== DATA SECTION ==
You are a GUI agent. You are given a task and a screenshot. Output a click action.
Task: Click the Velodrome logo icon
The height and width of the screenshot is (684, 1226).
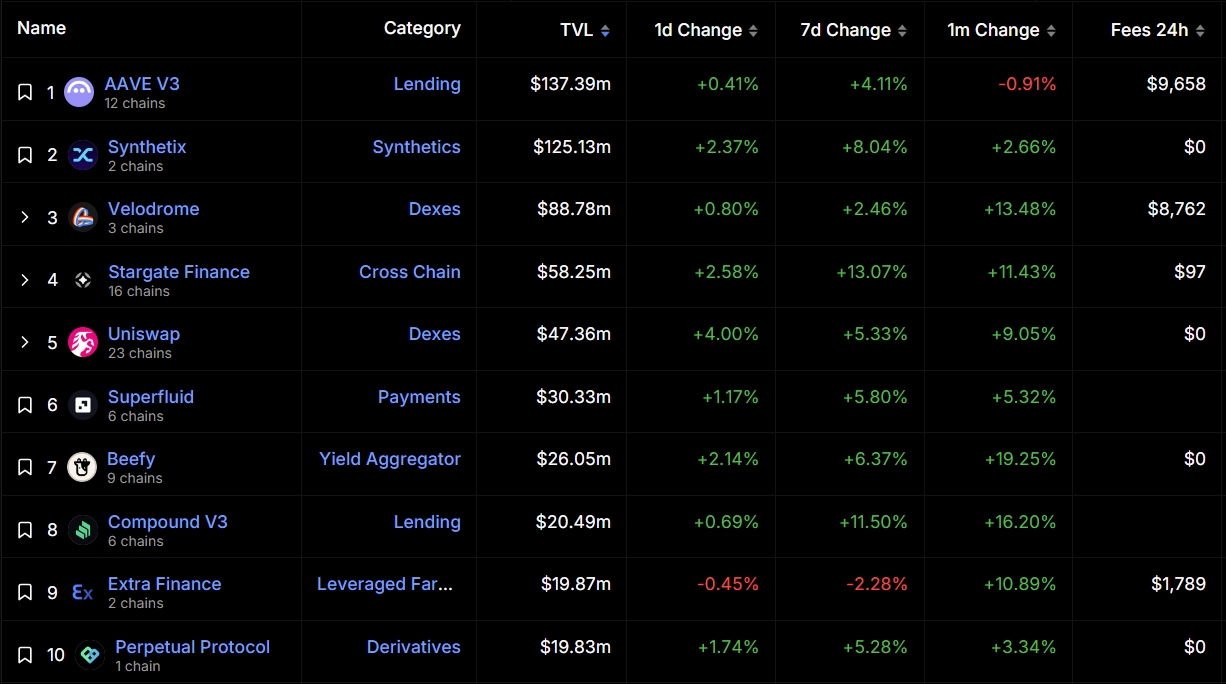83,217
* * *
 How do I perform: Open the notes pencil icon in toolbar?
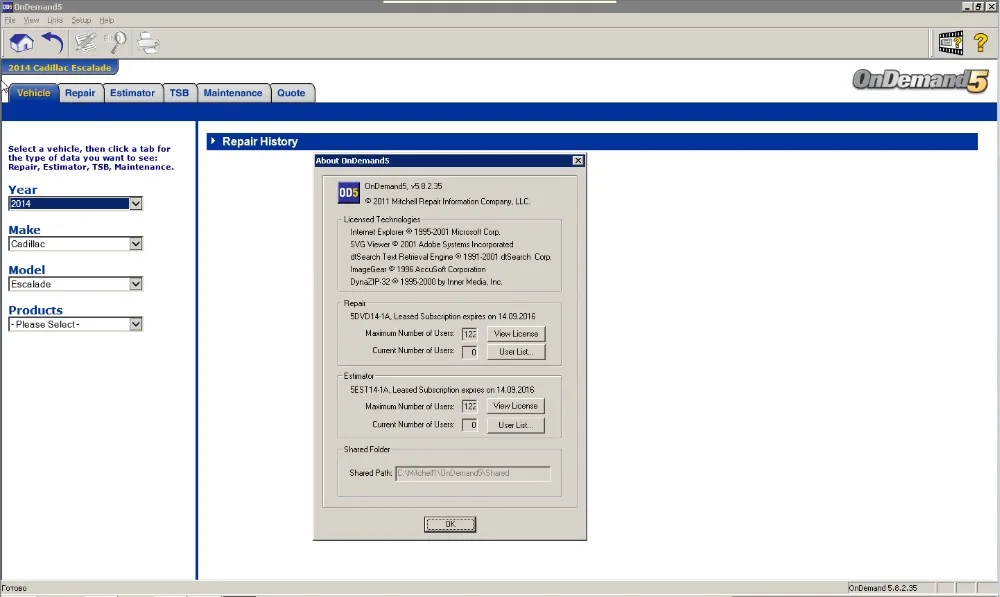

== ACTION ITEM ==
Report every line in the data that holds "icon", copying each one.

== ANSWER FOR THIS EXERCISE ==
Task: Click the Velodrome logo icon
 How do I perform: Open the notes pencil icon in toolbar?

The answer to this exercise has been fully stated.